文章总结： 复旦大学团队获ACMCCS2025杰出论文奖，提出BACScan框架解决Web应用越权检测难题。该技术首创反馈驱动黑盒检测机制，利用跨页面数据依赖图和层次化遍历，突破传统扫描器在修改型越权上的局限。实验显示BACScan检出大量高危0-day，准确率达100%，显著优于BurpSuite等主流工具。 综合评分： 95 文章分类： WEB安全,漏洞分析,安全工具,渗透测试

cover_image

ACM CCS 2025杰出论文奖丨复旦大学计算与智能创新学院再获国际顶尖学术荣誉

信息网络安全杂志

2026年1月15日 17:01 上海

导语

复旦大学计算与智能创新学院系统软件与安全实验室与香港中文大学合作完成的研究成果 “BACScan: Automatic Black-Box Detection of Broken-Access-Control Vulnerabilities in Web Applications”入选网络安全国际顶级会议 ACM CCS 2025（CCF-A类），并荣获杰出论文奖（Distinguished Paper Award）。
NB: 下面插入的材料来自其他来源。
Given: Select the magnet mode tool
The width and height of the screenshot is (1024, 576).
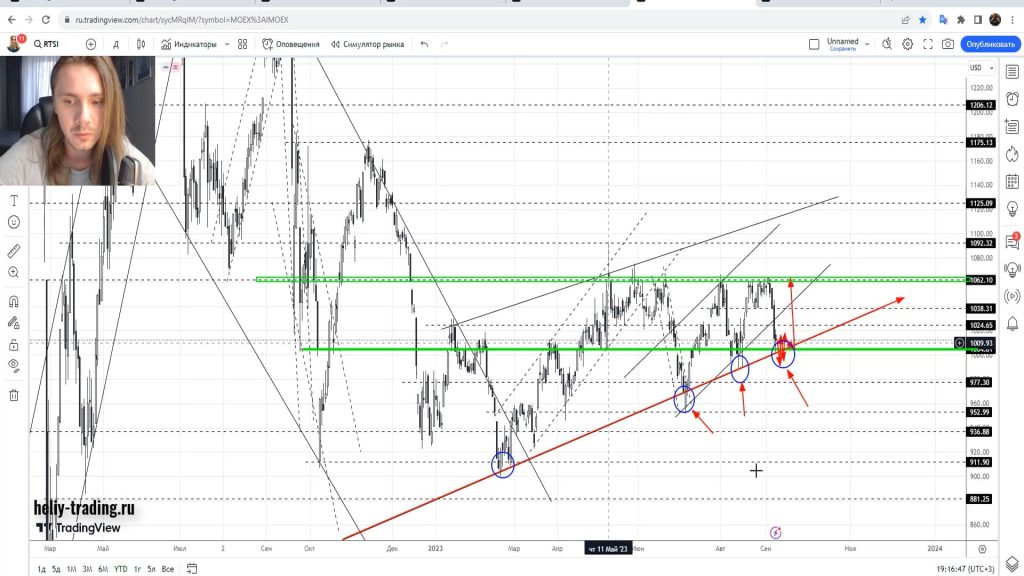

该研究针对长期位居 OWASP Top 10 首位的Broken Access Control (越权) 漏洞，提出了首个反馈驱动（feedback-driven）黑盒检测框架，显著提升了黑盒扫描器对越权漏洞的检测精度，在理论创新与实证成果上均有突出的表现。

#

项目背景

越权漏洞（Broken Access Control, BAC）是当前 Web 应用中最严重且最常见的安全风险之一。从 PayPal、Twitter 到 TikTok，多家全球知名平台都曾曝出因访问控制配置不当而导致的敏感数据泄露与越权操作问题。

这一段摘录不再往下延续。